What you need to do:
From the records below, copy out exactly the lines from the one containing "May 2022 (194, 2196)" to the one containing "January 2022 (200, 2240)", both included. Add nothing else.

Record extracts:
================
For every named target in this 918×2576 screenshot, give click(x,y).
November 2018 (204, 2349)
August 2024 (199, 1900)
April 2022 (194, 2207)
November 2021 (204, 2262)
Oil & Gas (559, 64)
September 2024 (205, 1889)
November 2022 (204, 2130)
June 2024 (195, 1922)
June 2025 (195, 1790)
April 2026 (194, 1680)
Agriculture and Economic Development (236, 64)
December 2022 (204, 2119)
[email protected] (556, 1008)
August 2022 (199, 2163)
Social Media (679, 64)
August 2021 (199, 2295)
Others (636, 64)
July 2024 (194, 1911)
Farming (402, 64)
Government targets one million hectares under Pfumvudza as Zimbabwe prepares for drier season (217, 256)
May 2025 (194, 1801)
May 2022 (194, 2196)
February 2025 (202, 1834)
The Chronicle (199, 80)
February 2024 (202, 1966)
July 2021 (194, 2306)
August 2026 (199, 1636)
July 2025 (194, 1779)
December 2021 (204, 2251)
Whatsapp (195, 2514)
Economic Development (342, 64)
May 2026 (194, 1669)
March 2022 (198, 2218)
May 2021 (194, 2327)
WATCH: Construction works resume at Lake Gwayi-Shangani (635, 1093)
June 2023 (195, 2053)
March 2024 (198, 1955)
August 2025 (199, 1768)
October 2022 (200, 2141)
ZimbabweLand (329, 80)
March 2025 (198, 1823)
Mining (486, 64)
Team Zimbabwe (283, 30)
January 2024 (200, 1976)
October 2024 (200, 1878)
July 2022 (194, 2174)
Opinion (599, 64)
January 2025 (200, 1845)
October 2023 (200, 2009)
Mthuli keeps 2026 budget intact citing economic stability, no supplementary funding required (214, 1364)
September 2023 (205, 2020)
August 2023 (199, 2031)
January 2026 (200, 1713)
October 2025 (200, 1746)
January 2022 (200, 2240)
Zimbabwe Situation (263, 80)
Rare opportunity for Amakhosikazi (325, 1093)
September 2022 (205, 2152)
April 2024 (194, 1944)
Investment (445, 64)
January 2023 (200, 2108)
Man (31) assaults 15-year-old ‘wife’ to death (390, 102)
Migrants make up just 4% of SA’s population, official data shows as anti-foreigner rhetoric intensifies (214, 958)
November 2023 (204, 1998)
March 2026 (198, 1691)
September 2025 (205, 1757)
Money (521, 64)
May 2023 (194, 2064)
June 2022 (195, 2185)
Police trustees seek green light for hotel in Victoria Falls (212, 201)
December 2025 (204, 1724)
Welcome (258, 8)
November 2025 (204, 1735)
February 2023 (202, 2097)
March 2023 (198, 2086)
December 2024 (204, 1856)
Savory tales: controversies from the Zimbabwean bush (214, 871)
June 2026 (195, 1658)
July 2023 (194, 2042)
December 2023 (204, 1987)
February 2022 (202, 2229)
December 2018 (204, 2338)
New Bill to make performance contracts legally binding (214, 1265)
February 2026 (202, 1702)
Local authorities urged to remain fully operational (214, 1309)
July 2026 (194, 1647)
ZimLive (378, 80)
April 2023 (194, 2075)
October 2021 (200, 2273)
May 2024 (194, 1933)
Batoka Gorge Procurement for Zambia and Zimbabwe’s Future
================
Answer to this task:
May 2022 (194, 2196)
February 2025 (202, 1834)
The Chronicle (199, 80)
February 2024 (202, 1966)
July 2021 (194, 2306)
August 2026 (199, 1636)
July 2025 (194, 1779)
December 2021 (204, 2251)
Whatsapp (195, 2514)
Economic Development (342, 64)
May 2026 (194, 1669)
March 2022 (198, 2218)
May 2021 (194, 2327)
WATCH: Construction works resume at Lake Gwayi-Shangani (635, 1093)
June 2023 (195, 2053)
March 2024 (198, 1955)
August 2025 (199, 1768)
October 2022 (200, 2141)
ZimbabweLand (329, 80)
March 2025 (198, 1823)
Mining (486, 64)
Team Zimbabwe (283, 30)
January 2024 (200, 1976)
October 2024 (200, 1878)
July 2022 (194, 2174)
Opinion (599, 64)
January 2025 (200, 1845)
October 2023 (200, 2009)
Mthuli keeps 2026 budget intact citing economic stability, no supplementary funding required (214, 1364)
September 2023 (205, 2020)
August 2023 (199, 2031)
January 2026 (200, 1713)
October 2025 (200, 1746)
January 2022 (200, 2240)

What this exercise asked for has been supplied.